» Text:
BEGIN
# Consumed with thoughts of infidelity



## alwaysnforever (Jun 16, 2011)

*Consumed with thoughts of infidelity UPDATE PLEASE READ*

I just joined very recently and just love this site. I posted a thread regarding the possible start of an EA by my husband.

Since I found the message that my husband sent this "female" high school friend, I have been consumed with the thought of his infidelity.

I can't sleep, I can't eat. My heart simply feels like it's breaking.

I have two young kids and I can barely concentrate on them.

I'm trying my best to let this go as I do not have anything concrete but he is so distant and all I can do is feel that he doesn't want me anymore.

We have an incredible night of lovemaking the other night but the emotional connection that I so desperately need at this time is not there. He doesn't hold me in bed at night anymore. 

I want to confront the issue but we have had this conversation before and I have always been insecure so I know that he is going to think, "here we go again". I know that he is at his end with my insecurities so I don't want to bring this up again but I'm miserable and so need his attention right now.


----------



## it-guy (Jan 6, 2011)
END
» Provided data:
BEGIN
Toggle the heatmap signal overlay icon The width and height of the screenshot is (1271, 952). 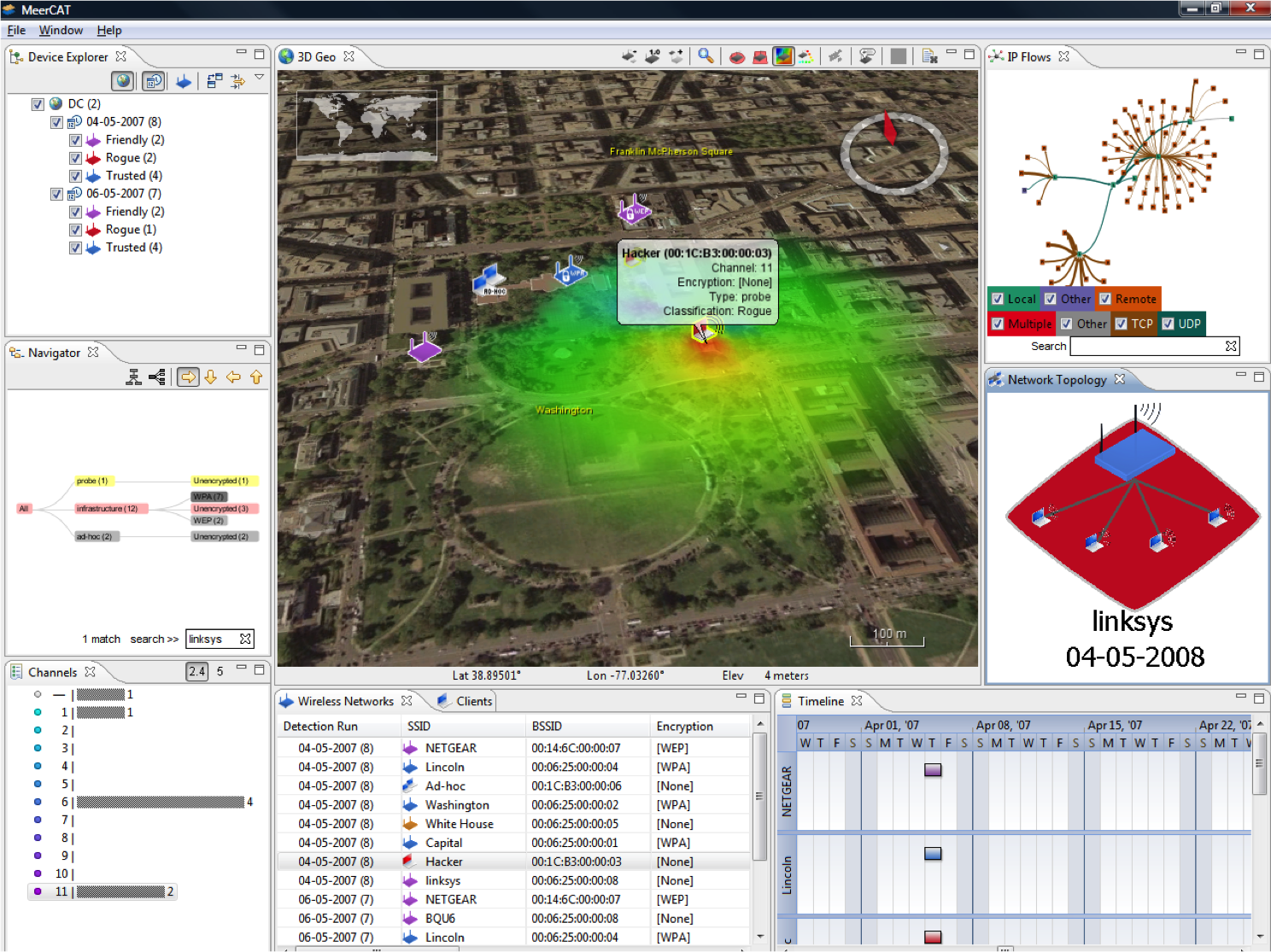[x=782, y=56]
END
» Problem A: Reproduce the forum thread verbatim, starting with "We have an incredible" and going on through "at night anymore.".
» Problem B: List every heading in the forum thread.
The data has no connection to the forum thread.

» Exercise answer A:
We have an incredible night of lovemaking the other night but the emotional connection that I so desperately need at this time is not there. He doesn't hold me in bed at night anymore.

» Exercise answer B:
- Consumed with thoughts of infidelity
- alwaysnforever (Jun 16, 2011)
- it-guy (Jan 6, 2011)